| WORK ORDER |
In the entries below, find the line with "Click the Show Help button" and the line with "Image resolution: width=1024". Return those two lines and all lines between them, exactly.

| SUPPLIED MATERIAL |
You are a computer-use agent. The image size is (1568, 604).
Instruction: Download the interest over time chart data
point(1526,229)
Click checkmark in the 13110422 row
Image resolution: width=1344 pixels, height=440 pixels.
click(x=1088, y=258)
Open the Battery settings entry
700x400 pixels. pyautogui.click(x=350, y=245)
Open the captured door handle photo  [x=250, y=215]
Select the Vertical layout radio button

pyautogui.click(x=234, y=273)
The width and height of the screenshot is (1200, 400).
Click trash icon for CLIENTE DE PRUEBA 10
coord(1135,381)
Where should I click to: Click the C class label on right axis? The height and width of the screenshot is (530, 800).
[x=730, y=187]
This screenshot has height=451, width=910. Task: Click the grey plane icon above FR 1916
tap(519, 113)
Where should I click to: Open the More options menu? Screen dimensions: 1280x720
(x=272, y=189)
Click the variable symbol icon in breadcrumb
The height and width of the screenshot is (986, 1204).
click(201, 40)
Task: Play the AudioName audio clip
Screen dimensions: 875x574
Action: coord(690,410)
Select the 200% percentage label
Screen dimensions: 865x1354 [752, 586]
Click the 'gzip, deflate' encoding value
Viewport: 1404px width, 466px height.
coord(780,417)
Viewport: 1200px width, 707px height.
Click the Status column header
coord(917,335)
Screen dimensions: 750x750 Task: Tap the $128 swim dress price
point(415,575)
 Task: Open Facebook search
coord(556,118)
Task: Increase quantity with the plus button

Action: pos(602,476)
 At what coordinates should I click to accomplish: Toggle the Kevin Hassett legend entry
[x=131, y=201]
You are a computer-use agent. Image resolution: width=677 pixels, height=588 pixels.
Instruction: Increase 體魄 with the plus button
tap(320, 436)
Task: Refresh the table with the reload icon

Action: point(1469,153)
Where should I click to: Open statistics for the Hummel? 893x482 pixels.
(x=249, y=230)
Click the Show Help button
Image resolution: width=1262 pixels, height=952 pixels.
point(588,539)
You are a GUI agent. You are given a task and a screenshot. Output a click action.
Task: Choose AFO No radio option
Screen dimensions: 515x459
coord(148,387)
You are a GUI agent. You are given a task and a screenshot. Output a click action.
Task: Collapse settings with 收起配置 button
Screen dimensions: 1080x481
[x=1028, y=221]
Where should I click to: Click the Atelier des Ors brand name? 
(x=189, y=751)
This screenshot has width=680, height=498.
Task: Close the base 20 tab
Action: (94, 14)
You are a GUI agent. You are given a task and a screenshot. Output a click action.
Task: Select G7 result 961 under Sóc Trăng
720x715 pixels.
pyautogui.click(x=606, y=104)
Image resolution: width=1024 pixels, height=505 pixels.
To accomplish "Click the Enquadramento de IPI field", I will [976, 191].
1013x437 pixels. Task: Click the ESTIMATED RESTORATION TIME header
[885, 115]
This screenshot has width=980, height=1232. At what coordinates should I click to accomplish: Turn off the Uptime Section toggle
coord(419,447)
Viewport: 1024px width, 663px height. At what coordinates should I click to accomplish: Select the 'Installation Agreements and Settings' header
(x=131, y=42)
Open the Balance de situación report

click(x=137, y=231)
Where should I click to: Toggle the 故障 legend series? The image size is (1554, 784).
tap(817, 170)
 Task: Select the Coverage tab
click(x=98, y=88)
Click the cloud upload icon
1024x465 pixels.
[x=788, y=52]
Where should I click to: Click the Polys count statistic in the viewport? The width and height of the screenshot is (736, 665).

| EXPECTED ANSWER |
Click the Show Help button
Image resolution: width=1262 pixels, height=952 pixels.
point(588,539)
You are a GUI agent. You are given a task and a screenshot. Output a click action.
Task: Choose AFO No radio option
Screen dimensions: 515x459
coord(148,387)
You are a GUI agent. You are given a task and a screenshot. Output a click action.
Task: Collapse settings with 收起配置 button
Screen dimensions: 1080x481
[x=1028, y=221]
Where should I click to: Click the Atelier des Ors brand name? 
(x=189, y=751)
This screenshot has width=680, height=498.
Task: Close the base 20 tab
Action: (94, 14)
You are a GUI agent. You are given a task and a screenshot. Output a click action.
Task: Select G7 result 961 under Sóc Trăng
720x715 pixels.
pyautogui.click(x=606, y=104)
Image resolution: width=1024 pixels, height=505 pixels.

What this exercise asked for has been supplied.